◆ **How to complete this task**:
Report, as a number alone, how many lines below contain the string "screenshot".

━━━━━ The data ━━━━━

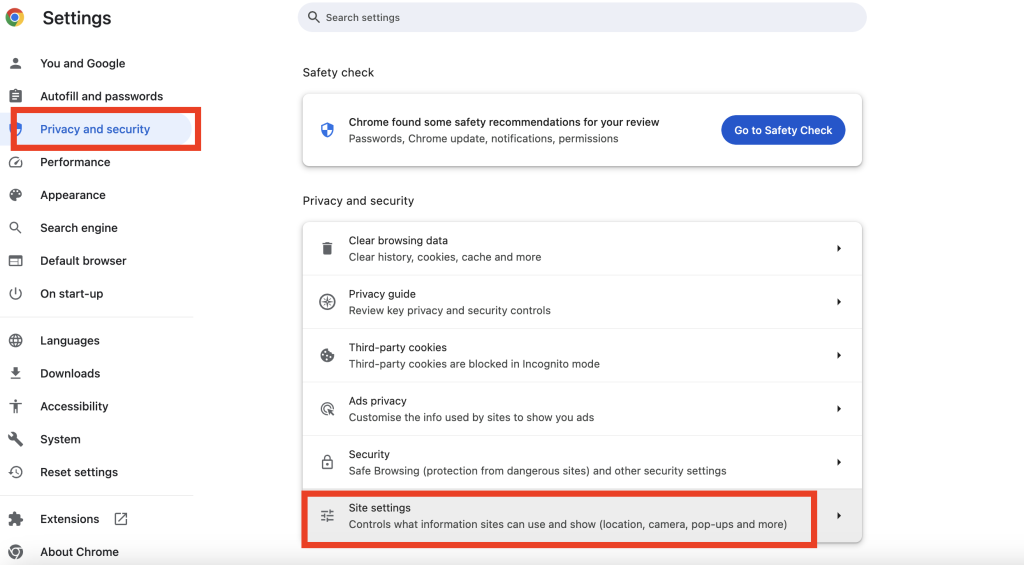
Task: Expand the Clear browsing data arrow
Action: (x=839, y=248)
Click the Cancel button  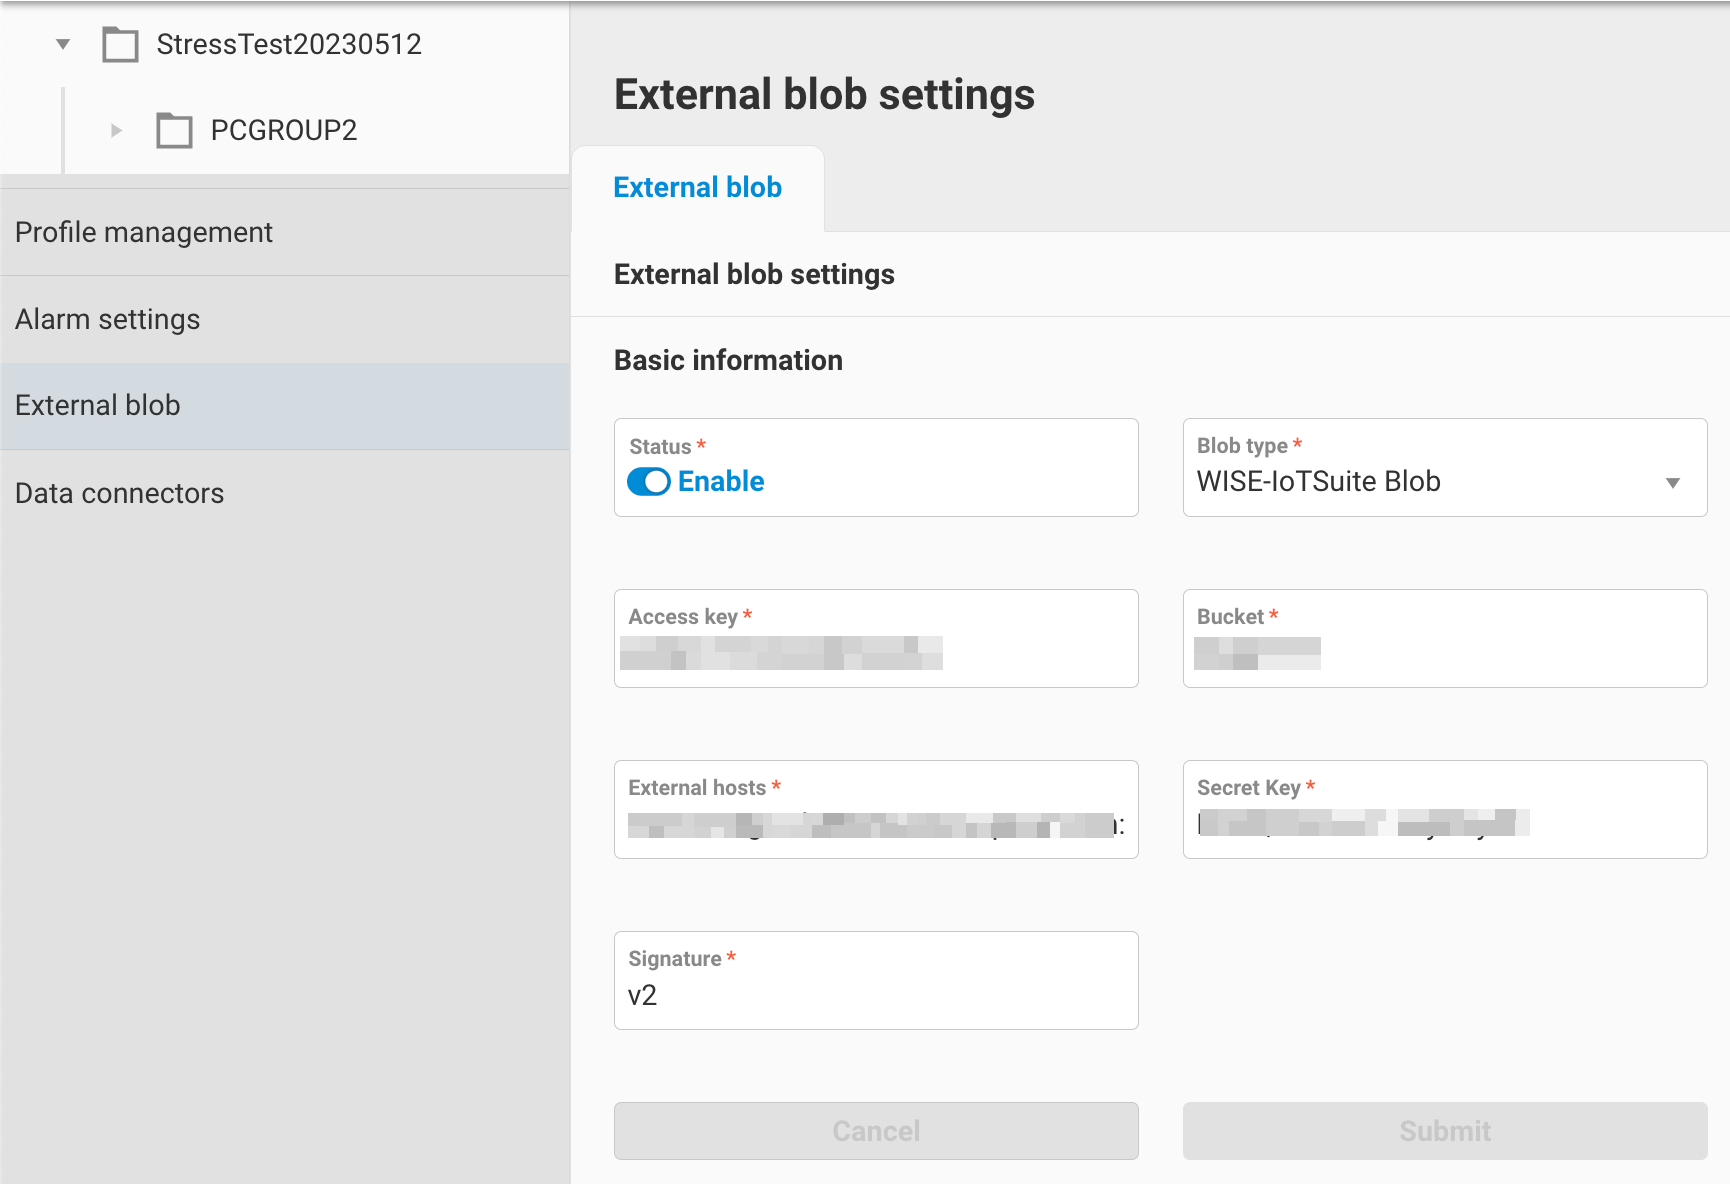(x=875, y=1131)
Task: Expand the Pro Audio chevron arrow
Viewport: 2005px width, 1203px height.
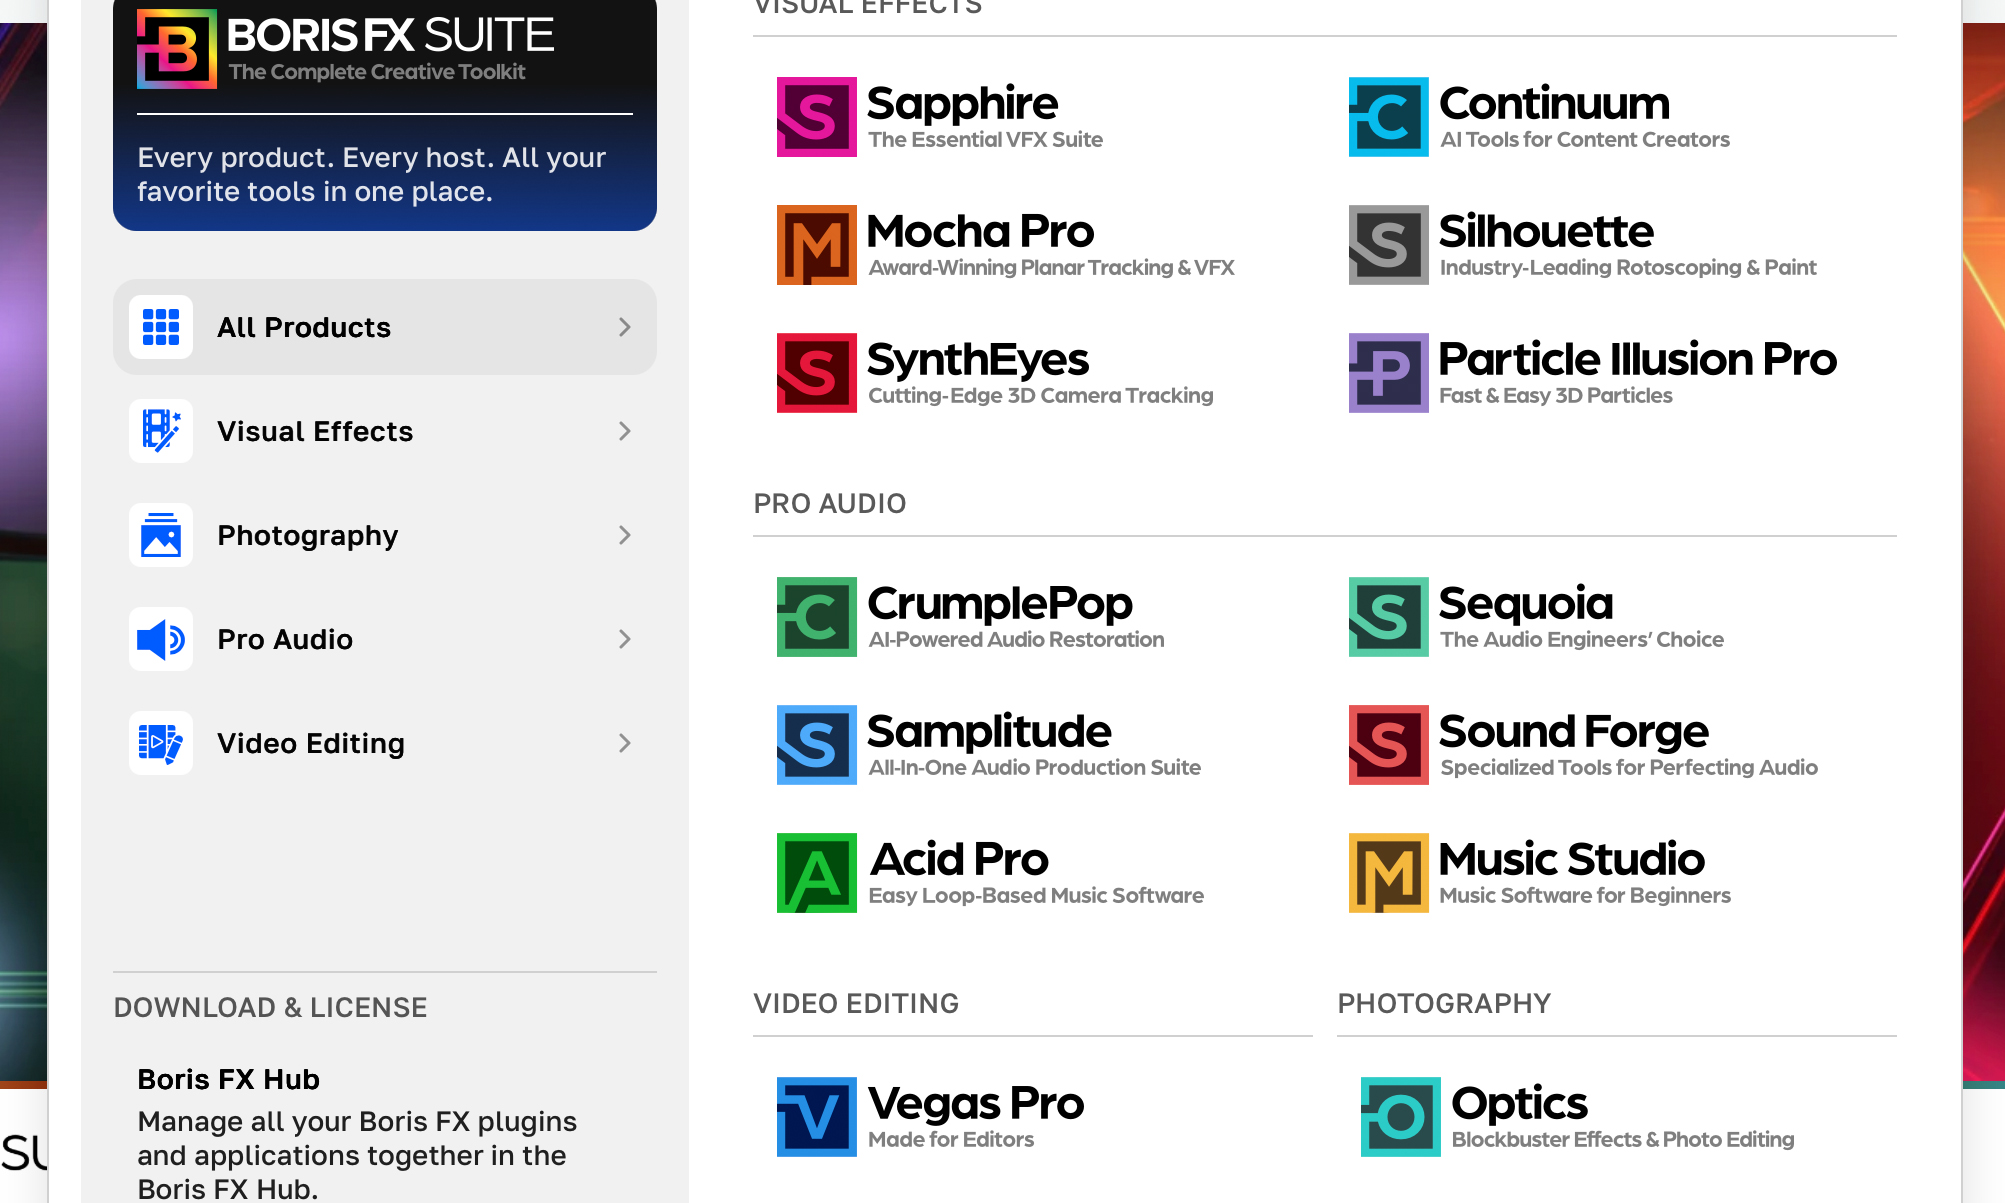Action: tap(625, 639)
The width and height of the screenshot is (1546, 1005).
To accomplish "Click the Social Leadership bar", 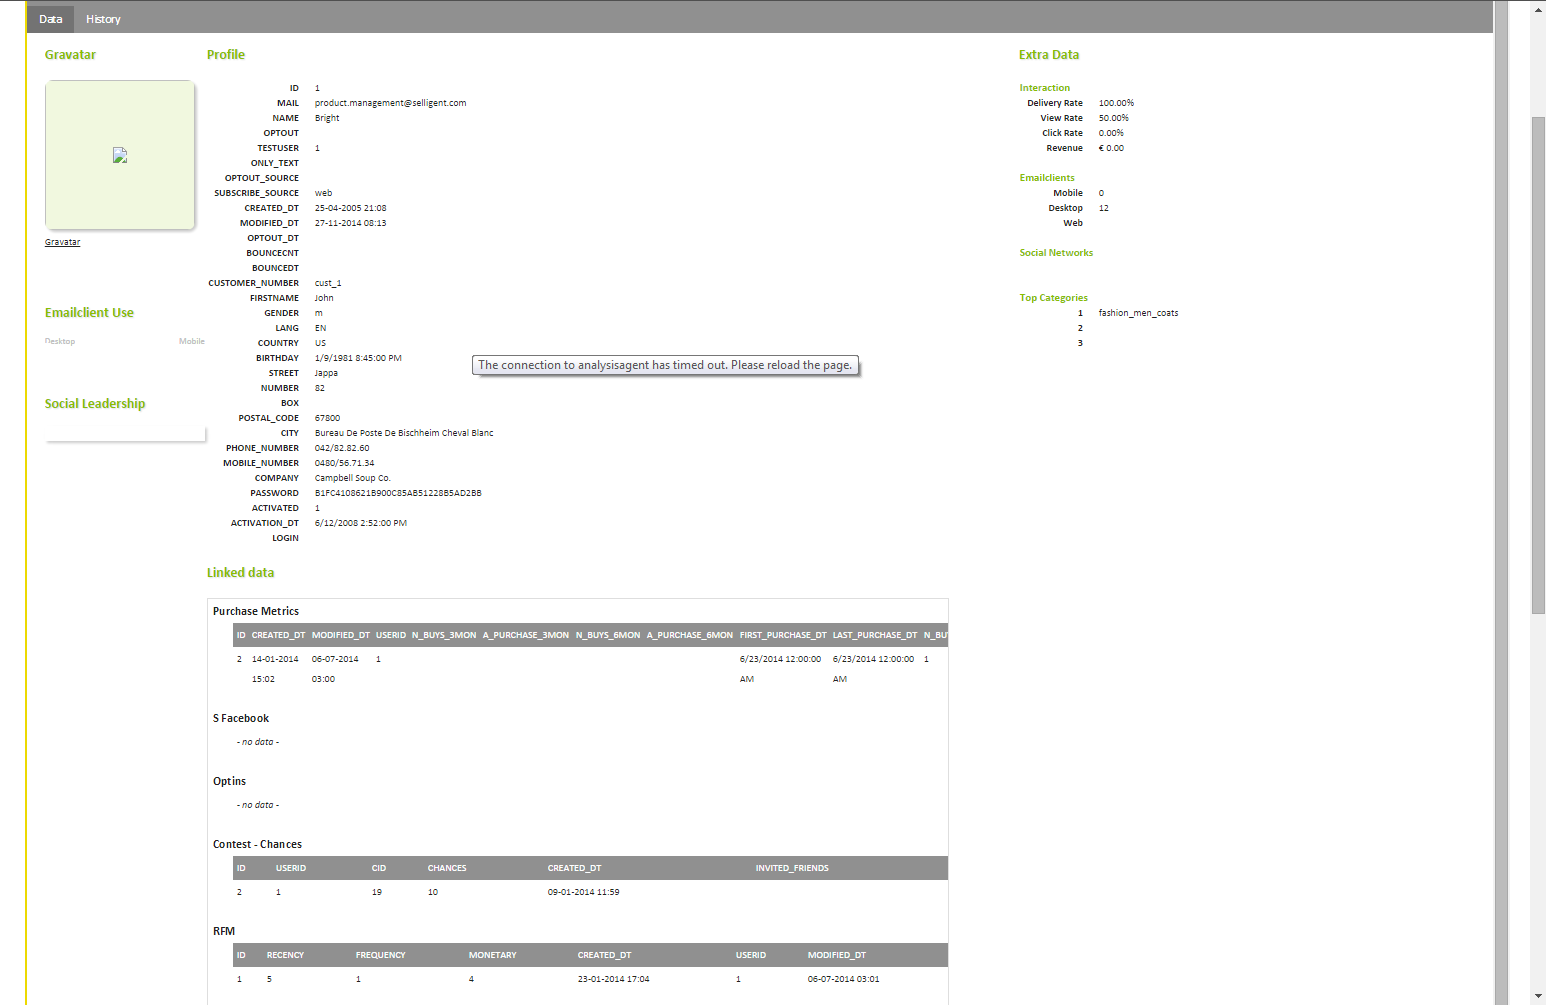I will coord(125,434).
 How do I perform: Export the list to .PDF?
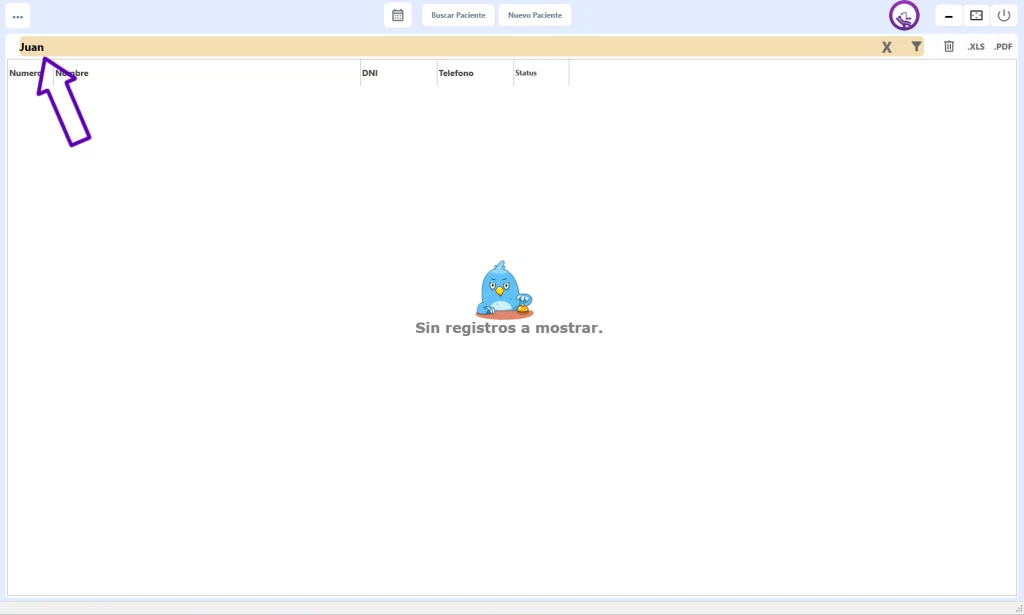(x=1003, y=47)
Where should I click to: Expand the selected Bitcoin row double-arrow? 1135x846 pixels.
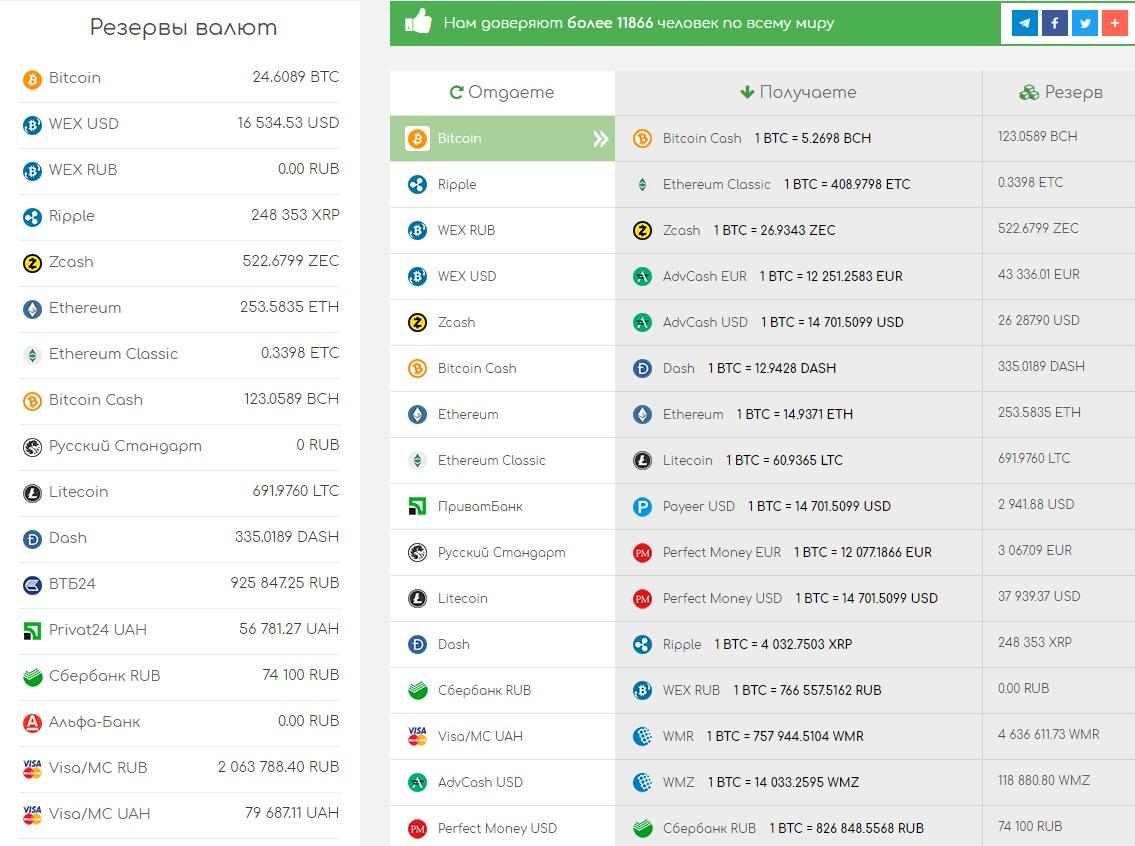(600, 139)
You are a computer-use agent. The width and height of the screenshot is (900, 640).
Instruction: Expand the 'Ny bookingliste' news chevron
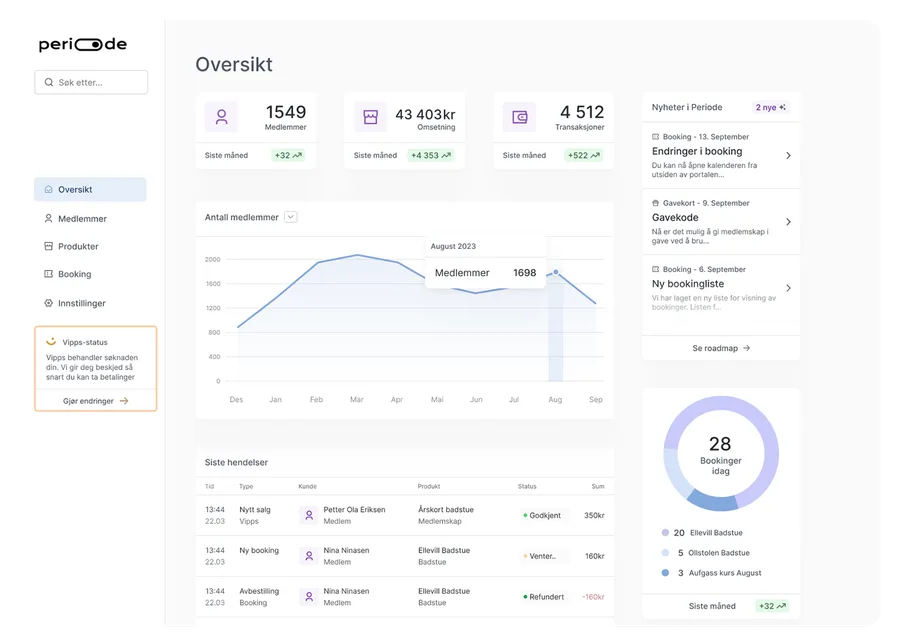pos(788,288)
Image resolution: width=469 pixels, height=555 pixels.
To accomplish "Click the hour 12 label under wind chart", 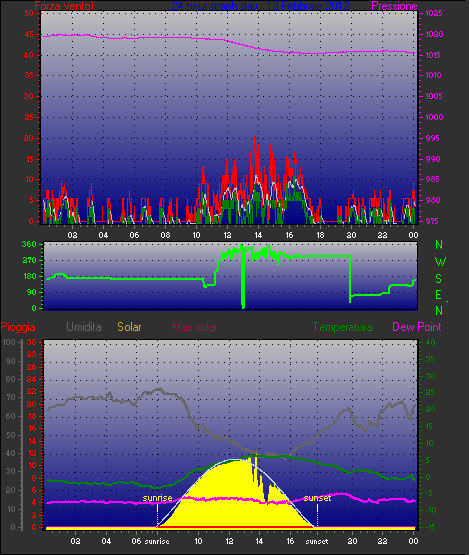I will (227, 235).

━━━━━

◆ **Solution to the exercise**:
2